Reconheço, pela minha longa experiencia, que estas alterações da ordem não podem dar bom resultado, até porque, geralmente, as pessoas que as promovem, não dão garantia, de que queiram reformar o paiz e as instituições, n'aquillo em que devem ser reformados, tendendo unicamente a substituir pessoas por pessoas, ficando tudo no mesmo estado; mas uma cousa e não querer sedições, outra e approvar todos os meios empregados para as debellar.

Quanto ao modo por que se procedeu, quando esta camara, sem ser convocada como camara politica, se constituiu em tribunal de justiça para tratar do processo de um digno par, que se diz implicado n'estas conspirações, já eu tratei d'este assumpto, alem de outros dignos pares, que, commigo, combateram a reunião da camara como tribunal de justiça, sem se ter verificado a garantia da carta. A camara decidiu-se contra as praxes seguidas, e deu occasião a que se duvide da legalidade dos meios empregados para se processar o digno par.
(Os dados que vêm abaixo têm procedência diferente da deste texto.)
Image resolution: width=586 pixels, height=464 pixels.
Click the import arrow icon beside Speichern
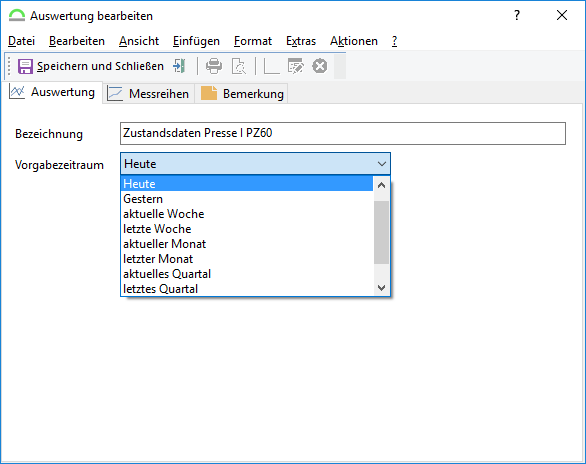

Não pretenda agora renovar esta questão, e direi só que mal se alcançam os fins da justiça, quando se dá occasião a duvidar de que os meios empregados para a obter foram apaixonados.

Assim, sr. presidente, permitta-me a camara que eu lhe faça algumas reflexões, com as quaes, me parece, não sairei fora da ordem, porque n'esta occasião só procuro, quanto em minha pequena intelligencia cabe, apresentar diversos factos que se têem dado e vão correndo, para d'elles deduzir aquellas consequencias que julgo convenientes, a fim de mostrar que nem tudo que se tem feito tem sido o que deveria ter praticado em conformidade com os bons principios.

O artigo 120.° da carta constitucional diz que "os juizes de direito são perpetuos"; do que todavia se não entende que não possam ser mudados de uns para outros logares, pelo tempo e maneira que a lei determinar.

O § 11.° do artigo 145.° da referida carta diz que "será mantida a independencia do poder judicial".

Isto estabelece-se para dar aos juizes toda a independencia.

Os pares do reino tambem exercem funcções de juizes, nos processos crimes das pessoas que devem ser julgadas n'esta camara. Não podem ser mudados, porque são juizes com attribuições especiaes; mas, não estarão elles na categoria dos outros membros do poder judicial, que a carta estabelece que sejam perpetuos para poderem ser independentes?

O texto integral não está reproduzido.